Aim: Rewrite the rows below, switching every "dropdown" to "drop-down menu" and leaving everything else unchanged.

Exercise material:
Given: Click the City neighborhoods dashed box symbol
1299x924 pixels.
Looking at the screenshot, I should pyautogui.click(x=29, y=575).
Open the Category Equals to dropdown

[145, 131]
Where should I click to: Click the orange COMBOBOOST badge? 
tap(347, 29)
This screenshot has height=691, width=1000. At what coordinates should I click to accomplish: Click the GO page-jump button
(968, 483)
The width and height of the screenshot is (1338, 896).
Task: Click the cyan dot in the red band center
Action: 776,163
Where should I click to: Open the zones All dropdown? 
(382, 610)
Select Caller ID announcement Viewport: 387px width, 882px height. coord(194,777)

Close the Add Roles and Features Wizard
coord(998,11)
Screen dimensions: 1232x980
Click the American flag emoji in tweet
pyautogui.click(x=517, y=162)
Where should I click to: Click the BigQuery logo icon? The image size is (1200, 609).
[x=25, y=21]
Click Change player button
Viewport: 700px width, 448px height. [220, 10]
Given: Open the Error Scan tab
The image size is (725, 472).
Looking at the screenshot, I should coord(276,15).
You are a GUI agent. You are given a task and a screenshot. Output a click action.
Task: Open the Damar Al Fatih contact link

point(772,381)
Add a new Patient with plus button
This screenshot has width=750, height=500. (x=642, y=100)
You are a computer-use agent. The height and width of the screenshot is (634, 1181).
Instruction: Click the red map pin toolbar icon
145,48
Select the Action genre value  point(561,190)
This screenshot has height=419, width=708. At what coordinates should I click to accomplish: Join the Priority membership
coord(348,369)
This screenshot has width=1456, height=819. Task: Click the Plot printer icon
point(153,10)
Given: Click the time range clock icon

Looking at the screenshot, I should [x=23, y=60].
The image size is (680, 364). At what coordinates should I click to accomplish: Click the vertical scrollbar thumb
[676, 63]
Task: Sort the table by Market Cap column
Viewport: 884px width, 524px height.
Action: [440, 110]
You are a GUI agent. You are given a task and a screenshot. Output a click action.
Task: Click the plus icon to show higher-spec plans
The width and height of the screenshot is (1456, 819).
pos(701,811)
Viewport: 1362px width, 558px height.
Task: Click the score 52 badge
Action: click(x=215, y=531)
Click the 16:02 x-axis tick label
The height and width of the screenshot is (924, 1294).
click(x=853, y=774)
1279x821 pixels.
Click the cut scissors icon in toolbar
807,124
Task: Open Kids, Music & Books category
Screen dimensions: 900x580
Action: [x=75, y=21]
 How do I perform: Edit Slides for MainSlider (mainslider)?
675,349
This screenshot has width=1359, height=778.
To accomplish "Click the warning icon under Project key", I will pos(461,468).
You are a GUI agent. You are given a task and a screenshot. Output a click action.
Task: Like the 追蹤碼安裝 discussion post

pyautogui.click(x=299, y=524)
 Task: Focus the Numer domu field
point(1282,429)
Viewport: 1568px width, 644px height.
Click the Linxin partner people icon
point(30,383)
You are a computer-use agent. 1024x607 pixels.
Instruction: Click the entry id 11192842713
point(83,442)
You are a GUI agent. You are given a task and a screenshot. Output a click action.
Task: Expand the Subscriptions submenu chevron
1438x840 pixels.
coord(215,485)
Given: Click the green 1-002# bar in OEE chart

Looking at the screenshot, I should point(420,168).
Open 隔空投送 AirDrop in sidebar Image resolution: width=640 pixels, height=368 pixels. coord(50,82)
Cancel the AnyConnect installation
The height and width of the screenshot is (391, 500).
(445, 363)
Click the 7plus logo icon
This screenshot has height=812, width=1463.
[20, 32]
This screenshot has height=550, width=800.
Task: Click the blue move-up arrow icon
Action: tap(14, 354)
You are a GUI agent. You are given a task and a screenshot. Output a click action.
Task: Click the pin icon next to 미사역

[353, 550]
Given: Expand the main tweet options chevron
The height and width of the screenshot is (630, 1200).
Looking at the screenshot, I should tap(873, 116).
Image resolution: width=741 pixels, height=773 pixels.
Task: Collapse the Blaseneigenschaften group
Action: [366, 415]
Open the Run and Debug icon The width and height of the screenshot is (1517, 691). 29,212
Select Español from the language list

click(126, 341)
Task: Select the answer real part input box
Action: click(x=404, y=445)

Final answer:
Given: Click the City neighborhoods dashed box symbol
1299x924 pixels.
Looking at the screenshot, I should pyautogui.click(x=29, y=575).
Open the Category Equals to drop-down menu

[145, 131]
Where should I click to: Click the orange COMBOBOOST badge? 
tap(347, 29)
This screenshot has height=691, width=1000. At what coordinates should I click to accomplish: Click the GO page-jump button
(968, 483)
The width and height of the screenshot is (1338, 896).
Task: Click the cyan dot in the red band center
Action: 776,163
Where should I click to: Open the zones All drop-down menu? 
(382, 610)
Select Caller ID announcement Viewport: 387px width, 882px height. coord(194,777)

Close the Add Roles and Features Wizard
coord(998,11)
Screen dimensions: 1232x980
Click the American flag emoji in tweet
pyautogui.click(x=517, y=162)
Where should I click to: Click the BigQuery logo icon? The image size is (1200, 609).
[x=25, y=21]
Click Change player button
Viewport: 700px width, 448px height. [220, 10]
Given: Open the Error Scan tab
The image size is (725, 472).
Looking at the screenshot, I should coord(276,15).
You are a GUI agent. You are given a task and a screenshot. Output a click action.
Task: Open the Damar Al Fatih contact link

point(772,381)
Add a new Patient with plus button
This screenshot has width=750, height=500. (x=642, y=100)
You are a computer-use agent. The height and width of the screenshot is (634, 1181).
Instruction: Click the red map pin toolbar icon
145,48
Select the Action genre value  point(561,190)
This screenshot has height=419, width=708. At what coordinates should I click to accomplish: Join the Priority membership
coord(348,369)
This screenshot has width=1456, height=819. Task: Click the Plot printer icon
point(153,10)
Given: Click the time range clock icon

Looking at the screenshot, I should [x=23, y=60].
The image size is (680, 364). At what coordinates should I click to accomplish: Click the vertical scrollbar thumb
[676, 63]
Task: Sort the table by Market Cap column
Viewport: 884px width, 524px height.
Action: [440, 110]
You are a GUI agent. You are given a task and a screenshot. Output a click action.
Task: Click the plus icon to show higher-spec plans
The width and height of the screenshot is (1456, 819).
pos(701,811)
Viewport: 1362px width, 558px height.
Task: Click the score 52 badge
Action: click(x=215, y=531)
Click the 16:02 x-axis tick label
The height and width of the screenshot is (924, 1294).
click(x=853, y=774)
1279x821 pixels.
Click the cut scissors icon in toolbar
807,124
Task: Open Kids, Music & Books category
Screen dimensions: 900x580
Action: [x=75, y=21]
 How do I perform: Edit Slides for MainSlider (mainslider)?
675,349
This screenshot has width=1359, height=778.
To accomplish "Click the warning icon under Project key", I will pos(461,468).
You are a GUI agent. You are given a task and a screenshot. Output a click action.
Task: Like the 追蹤碼安裝 discussion post

pyautogui.click(x=299, y=524)
 Task: Focus the Numer domu field
point(1282,429)
Viewport: 1568px width, 644px height.
Click the Linxin partner people icon
point(30,383)
You are a computer-use agent. 1024x607 pixels.
Instruction: Click the entry id 11192842713
point(83,442)
You are a GUI agent. You are given a task and a screenshot. Output a click action.
Task: Expand the Subscriptions submenu chevron
1438x840 pixels.
coord(215,485)
Given: Click the green 1-002# bar in OEE chart

Looking at the screenshot, I should point(420,168).
Open 隔空投送 AirDrop in sidebar Image resolution: width=640 pixels, height=368 pixels. coord(50,82)
Cancel the AnyConnect installation
The height and width of the screenshot is (391, 500).
(445, 363)
Click the 7plus logo icon
This screenshot has height=812, width=1463.
[20, 32]
This screenshot has height=550, width=800.
Task: Click the blue move-up arrow icon
Action: tap(14, 354)
You are a GUI agent. You are given a task and a screenshot. Output a click action.
Task: Click the pin icon next to 미사역

[353, 550]
Given: Expand the main tweet options chevron
The height and width of the screenshot is (630, 1200).
Looking at the screenshot, I should tap(873, 116).
Image resolution: width=741 pixels, height=773 pixels.
Task: Collapse the Blaseneigenschaften group
Action: [366, 415]
Open the Run and Debug icon The width and height of the screenshot is (1517, 691). 29,212
Select Español from the language list

click(126, 341)
Task: Select the answer real part input box
Action: click(x=404, y=445)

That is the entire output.